— Когда-то мы были с тобой на «ты», — заметил Радван.

— Я должна идти, меня ждут, — перебила Аня их диалог. — Может, когда-нибудь зайдете к нам? Московская, шесть.

— Я провожу вас, — тотчас же решил Радван, и ему доставил некоторое удовлетворение недружелюбный и удивленный взгляд Зигмунта.

Аня шла быстрым шагом, не глядя на Стефана, словно не хотела замечать его присутствия.

— Зигмунт был тяжело ранен, — сказала она вдруг, — бывает недоверчивым и… — Помолчав, добавила совершенно другим тоном: — Имеет, наверное, основания для этого.

— Не знаю.

Радван почувствовал, что его охватывает злость на эту девушку и на Павлика. Разве можно с таким равнодушием, чуть ли не враждебно, относиться на чужбине к тому, с кем жили по соседству, сражались в одном взводе?

— Хотите, — сказал он, — быть подальше от поляков и польских дел?

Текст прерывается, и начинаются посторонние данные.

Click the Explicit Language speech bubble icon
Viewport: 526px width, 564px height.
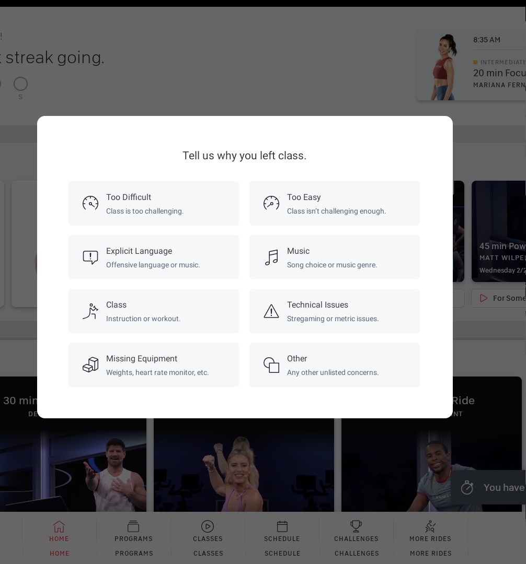click(x=90, y=257)
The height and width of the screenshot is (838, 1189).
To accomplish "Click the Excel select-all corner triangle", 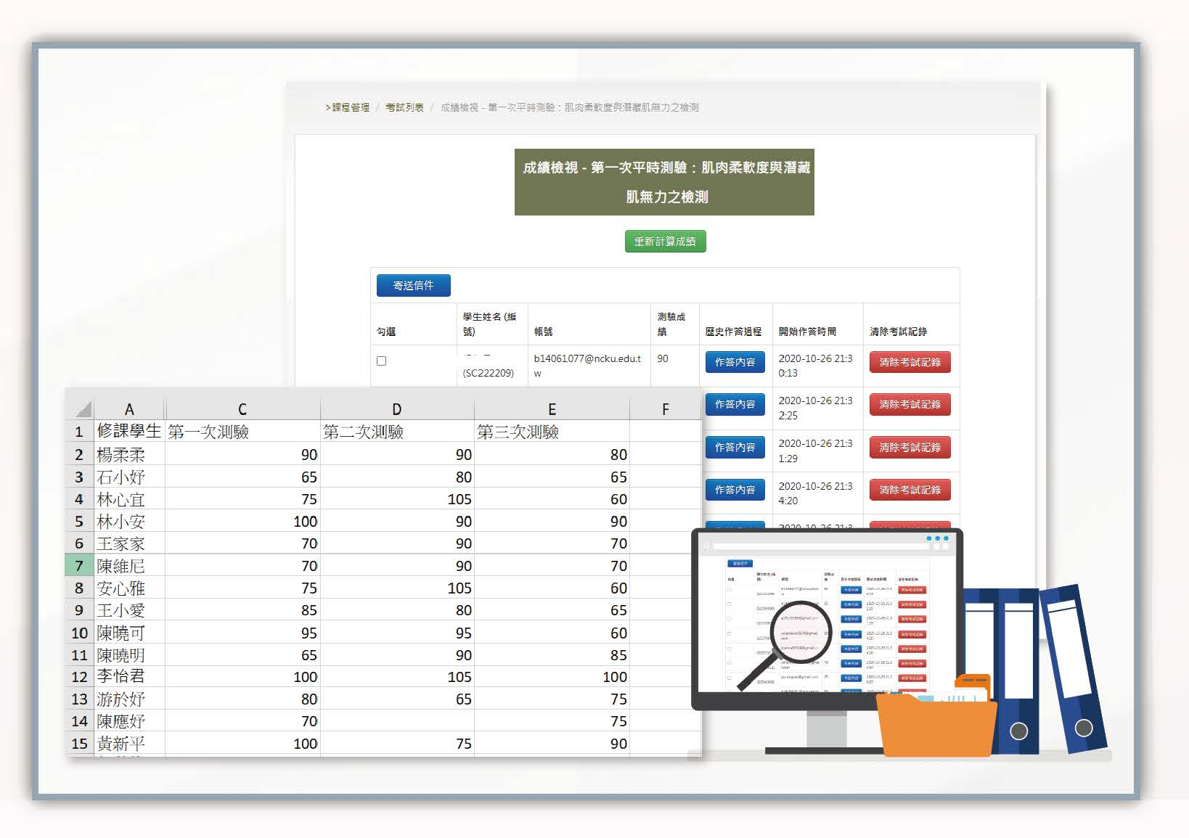I will pos(83,409).
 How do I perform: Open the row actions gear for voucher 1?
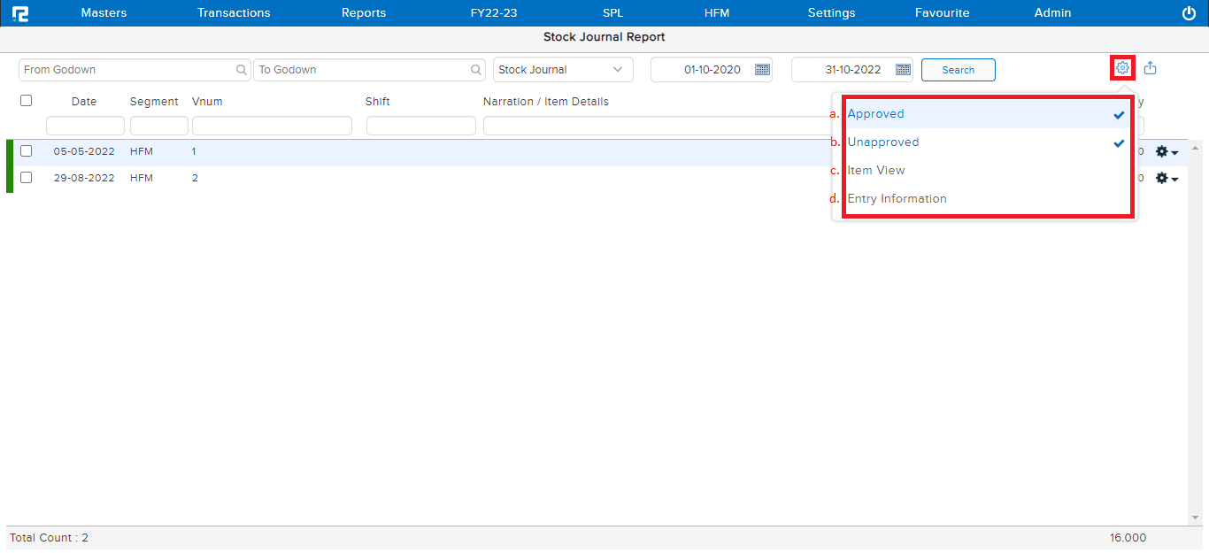[1167, 152]
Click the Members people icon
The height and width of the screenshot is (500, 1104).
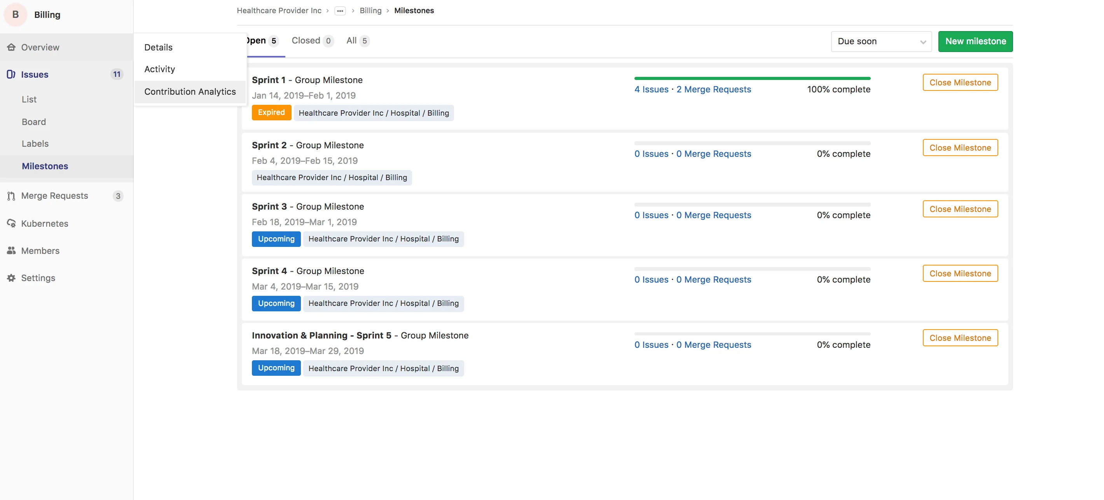[11, 250]
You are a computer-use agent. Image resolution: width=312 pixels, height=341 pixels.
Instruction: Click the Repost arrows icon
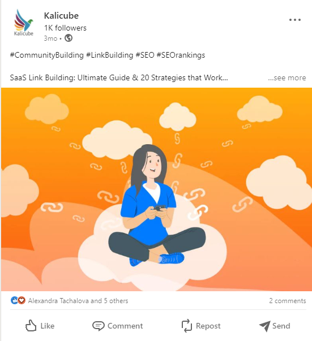click(x=187, y=326)
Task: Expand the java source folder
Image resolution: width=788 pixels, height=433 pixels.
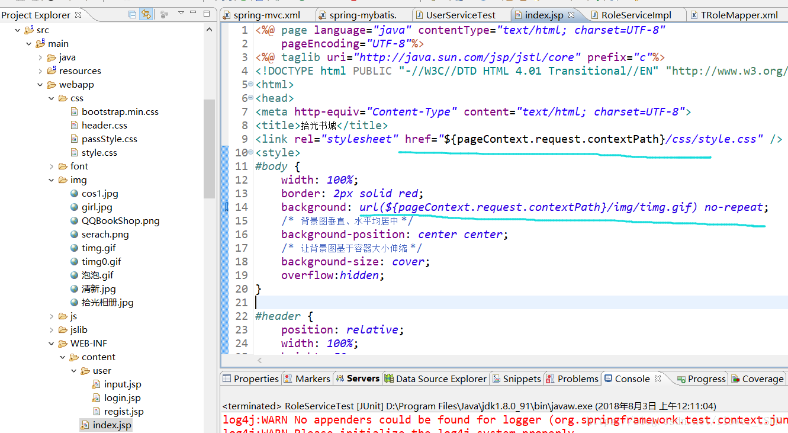Action: [x=40, y=57]
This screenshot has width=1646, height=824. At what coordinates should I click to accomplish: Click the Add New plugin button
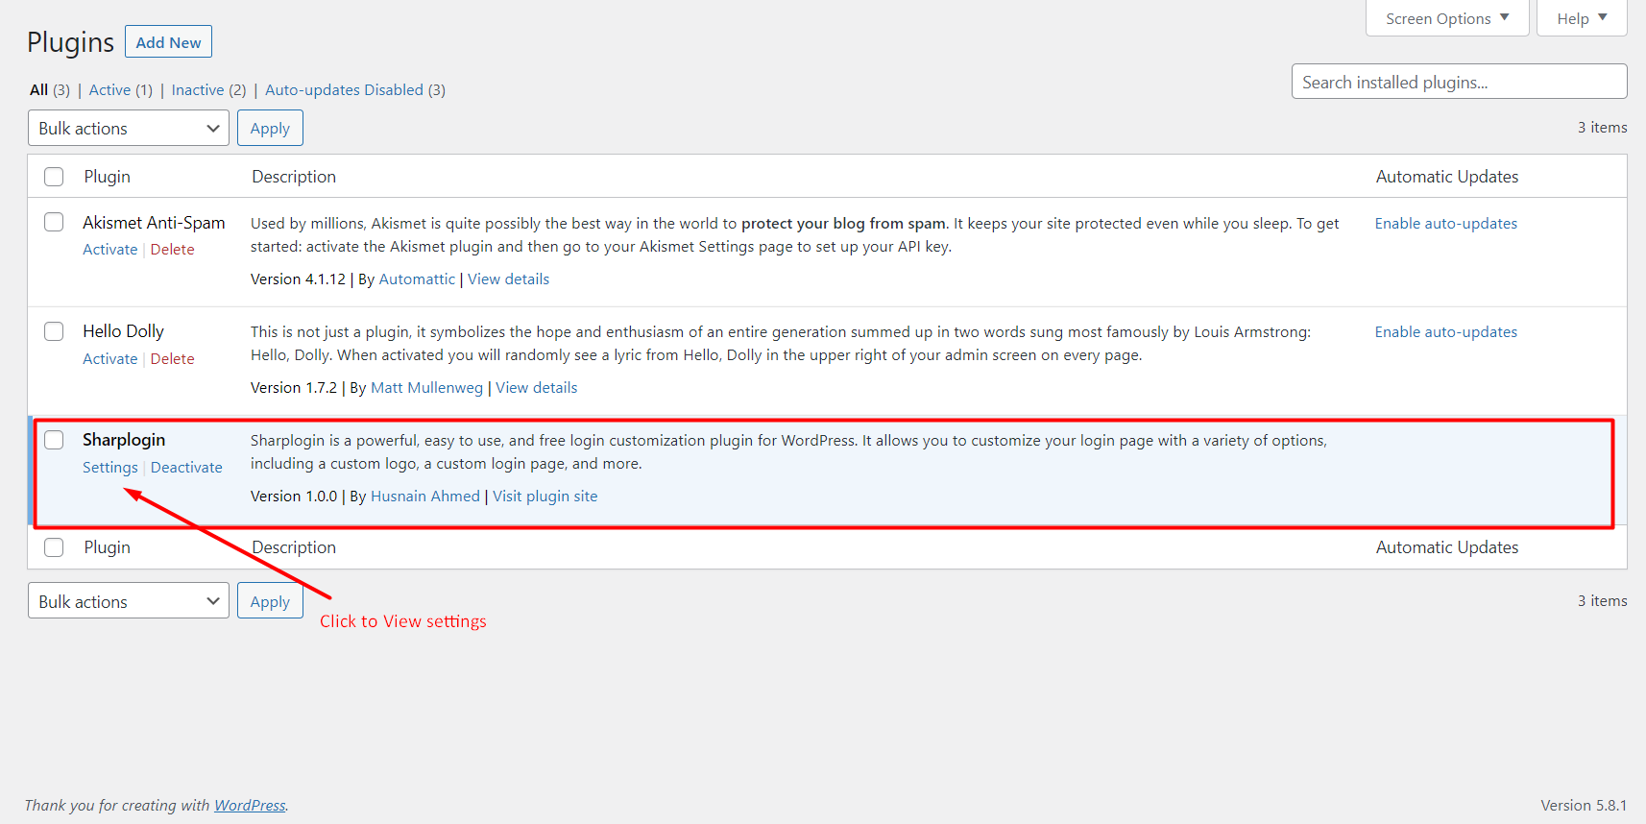168,41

— Нет, — бросила она резко в пространство, — мы просто отличаемся друг от друга.

— Чем?

— Всем! — Она вдруг замедлила шаг. — Судьбой, мыслями, желаниями.

— Вы шутите! Можно быть коммунистом и остаться поляком.

— Можно не быть коммунистом и начать думать, — парировала она.

— Резко сказано.

— А вы хоть иногда задумываетесь, что будет потом?

— Польша, — сказал он. — Я солдат, и мне этого достаточно.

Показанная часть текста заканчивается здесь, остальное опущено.